### EXTRACTED RECORDS

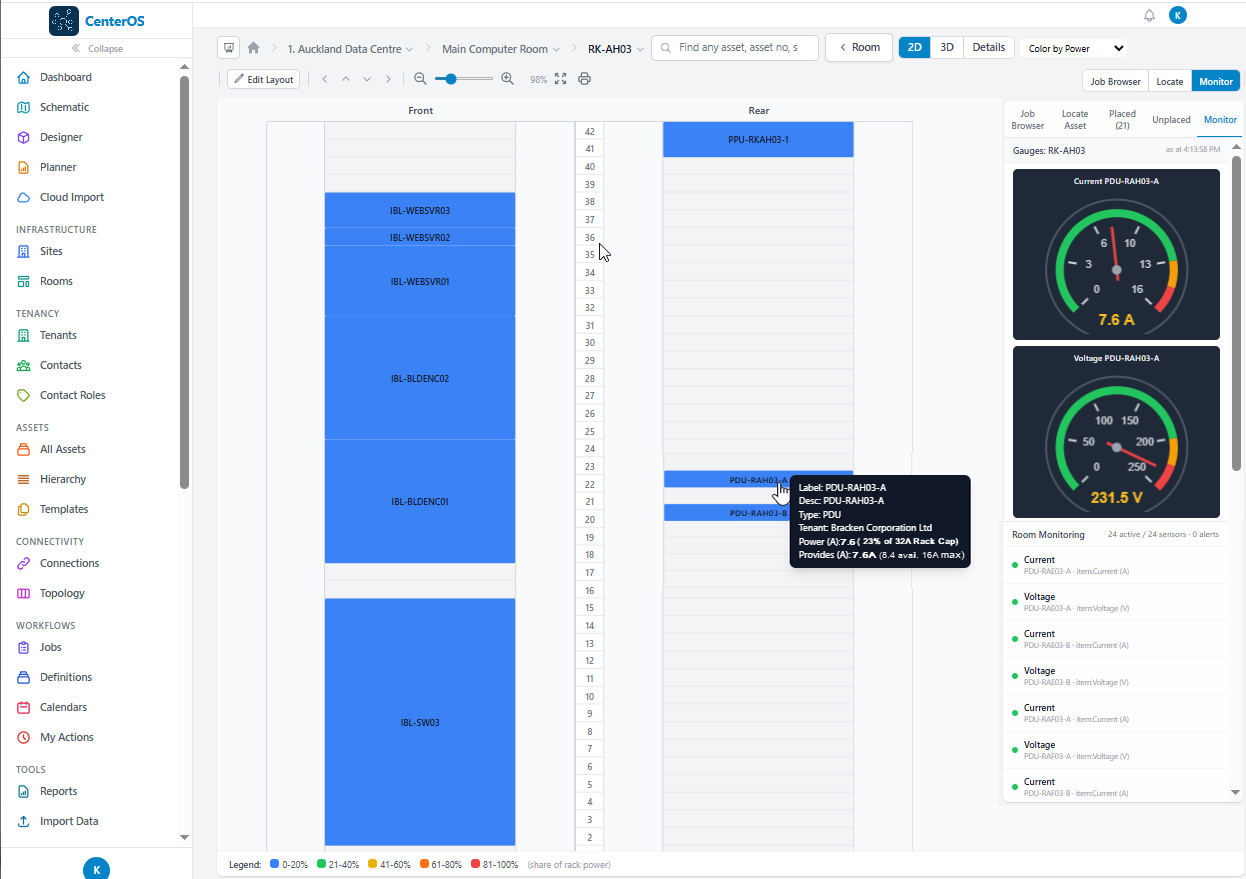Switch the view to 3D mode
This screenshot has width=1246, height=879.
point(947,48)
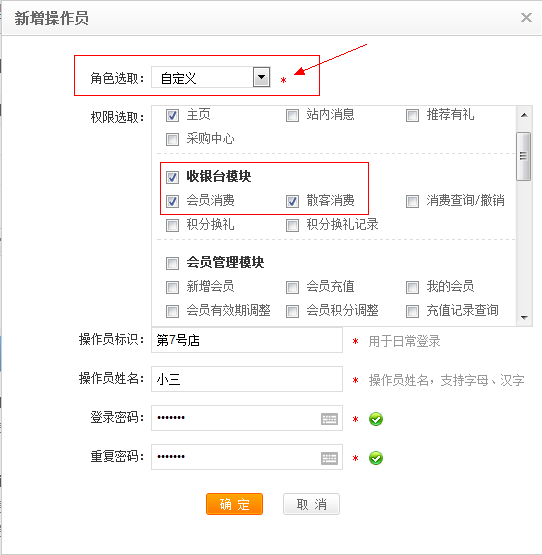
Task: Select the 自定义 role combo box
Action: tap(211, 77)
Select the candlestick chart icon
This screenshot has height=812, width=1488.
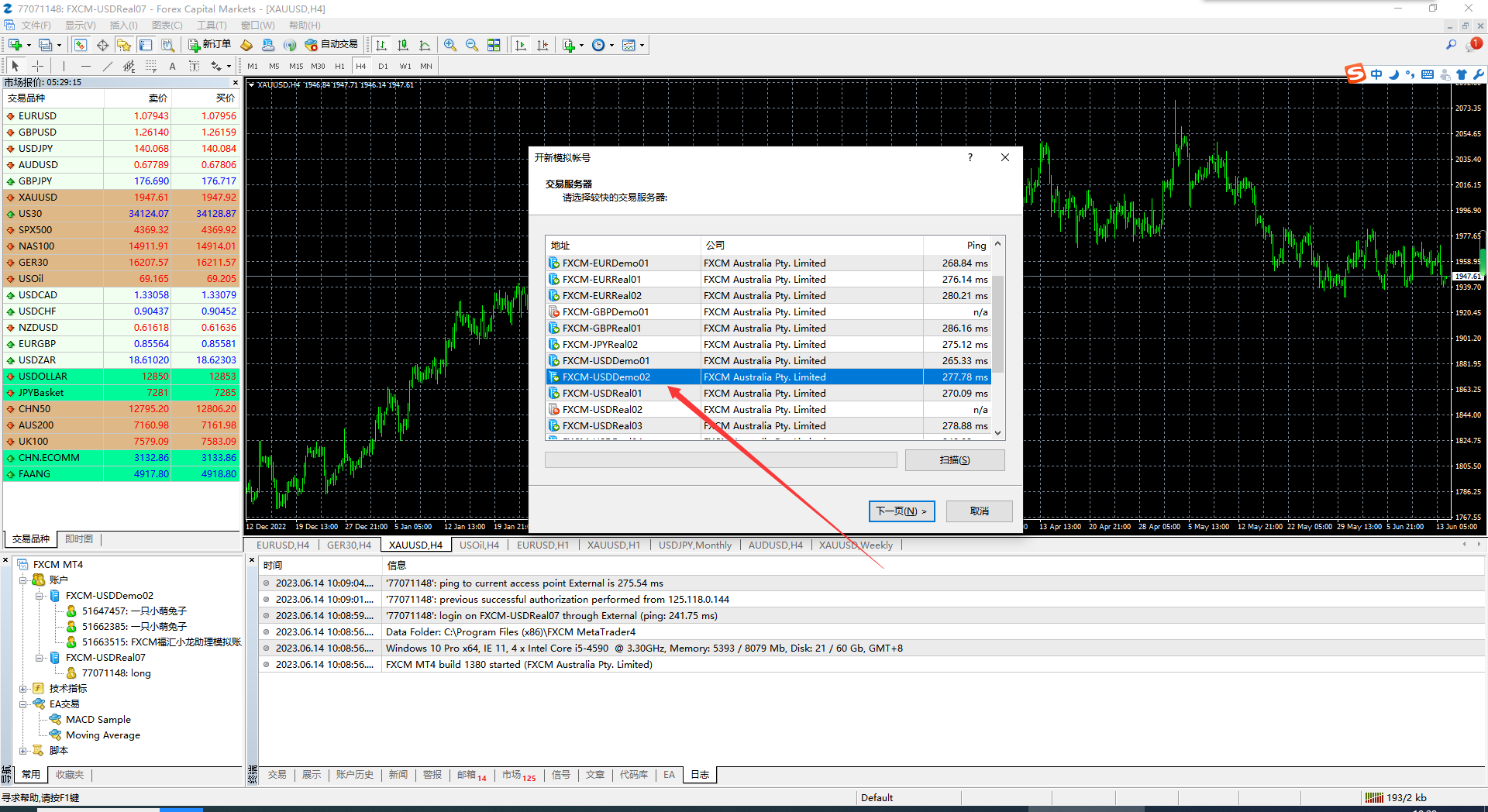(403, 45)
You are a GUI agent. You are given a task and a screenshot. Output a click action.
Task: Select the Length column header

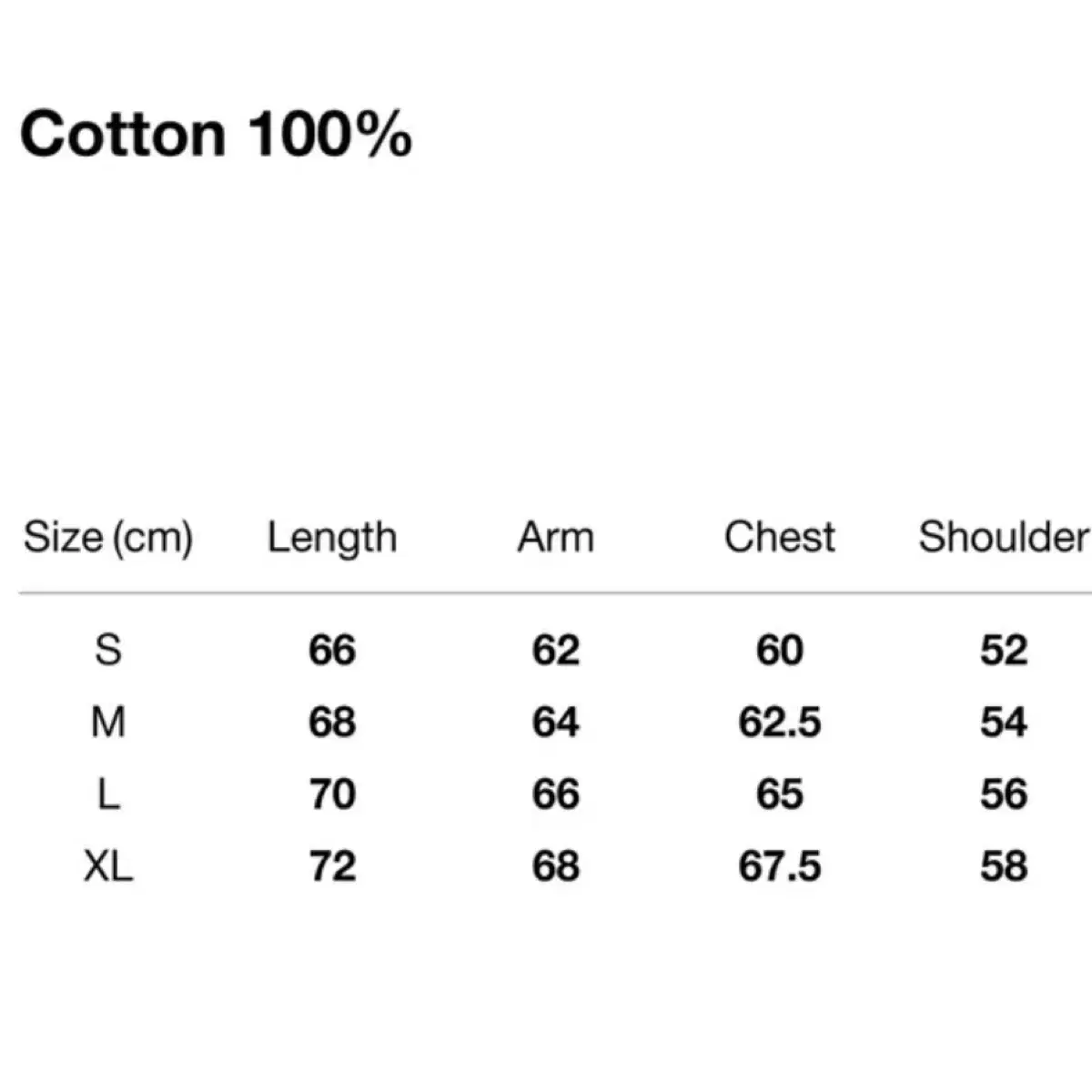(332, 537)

######

TASK INSTRUCTIONS :: All lines from the one containing "You are a GUI" through the end of the data are to be written out exactly, with nothing added; skip the pictures.

RESPONSE TO THE TASK ::
You are a GUI agent. You are given a task and a screenshot. Output a click action.
Task: Select the Length column header

(332, 537)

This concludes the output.